Saved data entries:
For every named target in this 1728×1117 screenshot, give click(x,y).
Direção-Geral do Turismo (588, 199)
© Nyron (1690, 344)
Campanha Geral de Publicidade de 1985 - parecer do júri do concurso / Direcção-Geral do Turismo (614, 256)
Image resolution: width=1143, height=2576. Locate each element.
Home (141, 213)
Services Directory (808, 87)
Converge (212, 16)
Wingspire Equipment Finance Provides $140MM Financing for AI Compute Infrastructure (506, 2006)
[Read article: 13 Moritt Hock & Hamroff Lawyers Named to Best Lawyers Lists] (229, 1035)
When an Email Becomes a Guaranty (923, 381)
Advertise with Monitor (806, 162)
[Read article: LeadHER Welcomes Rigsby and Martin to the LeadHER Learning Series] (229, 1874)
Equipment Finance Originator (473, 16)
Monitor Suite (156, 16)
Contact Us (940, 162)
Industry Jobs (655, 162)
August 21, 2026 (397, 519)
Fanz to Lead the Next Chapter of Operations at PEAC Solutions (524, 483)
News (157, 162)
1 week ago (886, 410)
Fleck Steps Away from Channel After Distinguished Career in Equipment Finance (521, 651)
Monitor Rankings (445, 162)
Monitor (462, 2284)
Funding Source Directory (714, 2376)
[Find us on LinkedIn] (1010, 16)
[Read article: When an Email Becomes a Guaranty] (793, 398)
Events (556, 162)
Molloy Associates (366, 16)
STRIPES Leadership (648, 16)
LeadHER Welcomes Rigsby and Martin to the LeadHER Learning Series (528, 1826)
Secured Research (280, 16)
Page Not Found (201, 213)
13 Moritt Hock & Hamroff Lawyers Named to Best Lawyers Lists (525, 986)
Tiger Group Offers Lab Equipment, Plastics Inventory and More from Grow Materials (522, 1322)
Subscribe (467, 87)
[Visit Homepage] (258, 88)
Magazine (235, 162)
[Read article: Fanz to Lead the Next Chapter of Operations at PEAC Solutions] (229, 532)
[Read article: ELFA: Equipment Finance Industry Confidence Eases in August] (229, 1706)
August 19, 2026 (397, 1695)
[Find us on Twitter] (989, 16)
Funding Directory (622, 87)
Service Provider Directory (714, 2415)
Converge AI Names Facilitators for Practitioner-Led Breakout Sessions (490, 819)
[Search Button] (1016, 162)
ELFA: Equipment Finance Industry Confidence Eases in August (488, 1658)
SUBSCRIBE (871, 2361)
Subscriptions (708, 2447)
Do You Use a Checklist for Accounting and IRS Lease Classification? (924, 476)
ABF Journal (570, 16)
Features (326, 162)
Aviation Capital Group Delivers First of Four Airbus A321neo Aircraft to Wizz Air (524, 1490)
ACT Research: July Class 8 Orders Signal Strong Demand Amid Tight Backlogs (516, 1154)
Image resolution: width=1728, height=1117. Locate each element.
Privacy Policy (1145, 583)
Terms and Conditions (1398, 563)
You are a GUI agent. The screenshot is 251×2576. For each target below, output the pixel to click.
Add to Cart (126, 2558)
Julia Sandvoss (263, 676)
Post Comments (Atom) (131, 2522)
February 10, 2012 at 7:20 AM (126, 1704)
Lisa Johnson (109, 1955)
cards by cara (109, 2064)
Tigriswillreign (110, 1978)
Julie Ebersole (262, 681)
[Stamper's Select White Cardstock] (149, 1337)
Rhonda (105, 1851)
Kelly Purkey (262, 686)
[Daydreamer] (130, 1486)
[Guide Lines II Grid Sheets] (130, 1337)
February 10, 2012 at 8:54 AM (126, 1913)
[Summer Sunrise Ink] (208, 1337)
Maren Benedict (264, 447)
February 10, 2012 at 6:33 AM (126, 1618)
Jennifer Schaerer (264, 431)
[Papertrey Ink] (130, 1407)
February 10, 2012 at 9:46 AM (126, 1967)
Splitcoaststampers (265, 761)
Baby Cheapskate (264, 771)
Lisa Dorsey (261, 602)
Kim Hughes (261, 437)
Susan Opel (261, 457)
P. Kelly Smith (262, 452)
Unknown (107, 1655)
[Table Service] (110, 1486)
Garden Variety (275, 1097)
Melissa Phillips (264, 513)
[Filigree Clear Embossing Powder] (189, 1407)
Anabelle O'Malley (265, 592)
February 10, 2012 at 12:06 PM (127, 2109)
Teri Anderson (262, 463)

_What to do_: Which lines above contain the word "article"? Copy each one.

_Final answer_:
[Read article: 13 Moritt Hock & Hamroff Lawyers Named to Best Lawyers Lists] (229, 1035)
[Read article: LeadHER Welcomes Rigsby and Martin to the LeadHER Learning Series] (229, 1874)
[Read article: When an Email Becomes a Guaranty] (793, 398)
[Read article: Fanz to Lead the Next Chapter of Operations at PEAC Solutions] (229, 532)
[Read article: ELFA: Equipment Finance Industry Confidence Eases in August] (229, 1706)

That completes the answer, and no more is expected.